2. Originally Posted by totalnewbie
The topic was actually meant to be 'resistance and electromagnetic oscillation'.

It is hard to translate specific words. I hope you understand what I meant.

I have an oscillating circuit. The data I know are:
Capacitance C=20*10^(-6) F
Inductance L=180*10^(-6) H
Attenuation (logaritmic decrement) = 1,4*Pi
What is resistance and period ?
There should be two periods, for example T and T_0.
If T_0=2*Pi*square root of(L*C), then what is T ?

I believe that it is possible to find the resistance using formula which relates damping factor to resistance and inductance. Damping factor = R/2L

Resistance should be 3,4 according to book.
Why should you have two periods? Perhaps if you gave me what your definition of "logarithmic decrement" I could understand the problem better. However I don't see why an RLC circuit would produce a second period in the signal...

-Dan

3. $\displaystyle T_0=2*Pi*\sqrt{(LC)}$
$\displaystyle T=(2*Pi)/\sqrt{((1/LC)-(R^2/4L))}$

These T gives different values and dividing both, for example $\displaystyle T_0/T$ means the relative oscillation change because of attenuation. (I don't know if these words are right in this context in english).

What I meant with logaritmic decrement was that: $\displaystyle logaritmic decrement=attenuation*T$

4. Originally Posted by totalnewbie
$\displaystyle T_0=2*Pi*\sqrt{(LC)}$
$\displaystyle T=(2*Pi)/\sqrt{((1/LC)-(R^2/4L))}$

These T gives different values and dividing both, for example $\displaystyle T_0/T$ means the relative oscillation change because of attenuation. (I don't know if these words are right in this context in english).

What I meant with logaritmic decrement was that: $\displaystyle logaritmic decrement=attenuation*T$
I see now. Your T0 is not actually a period in the circuit, it's due to the resonant frequency of the circuit. (At least in Intro Physics we don't normally talk about the period of this frequency which is why I didn't understand what you were referring to.)

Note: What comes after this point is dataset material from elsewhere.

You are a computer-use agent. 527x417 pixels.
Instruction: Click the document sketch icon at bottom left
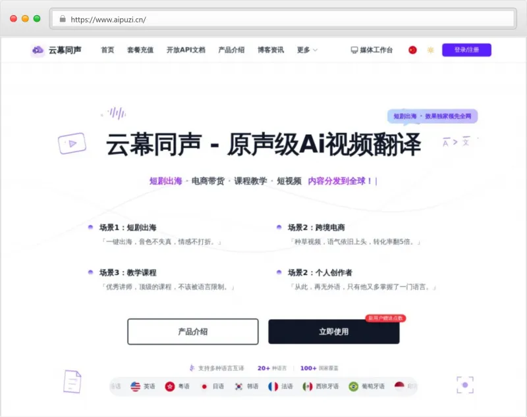[71, 381]
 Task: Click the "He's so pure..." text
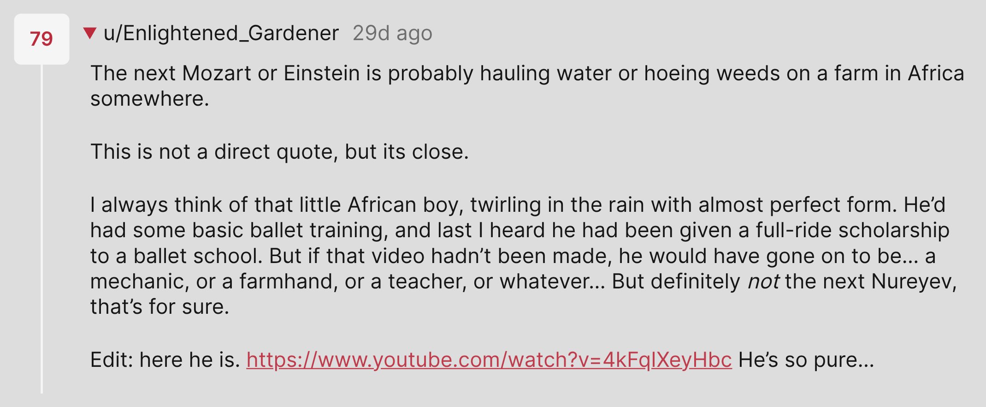[806, 360]
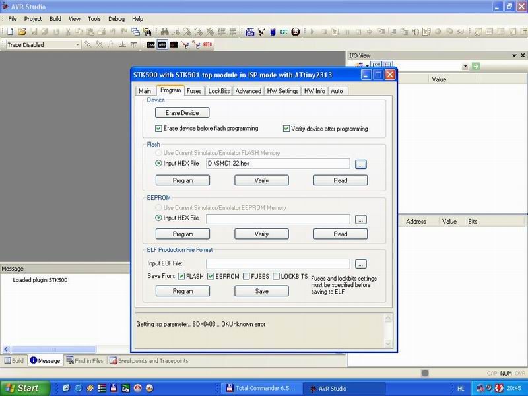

I'm afraid I still can't give you an answer though. I've looked through my material (and a Google search) and can't find a formula for the attenuation. It must somehow be related to the damping factor (R/(2L)), but I don't know what the precise relationship is.

-Dan

5. Originally Posted by topsquark
I see now. Your T0 is not actually a period in the circuit, it's due to the resonant frequency of the circuit. (At least in Intro Physics we don't normally talk about the period of this frequency which is why I didn't understand what you were referring to.)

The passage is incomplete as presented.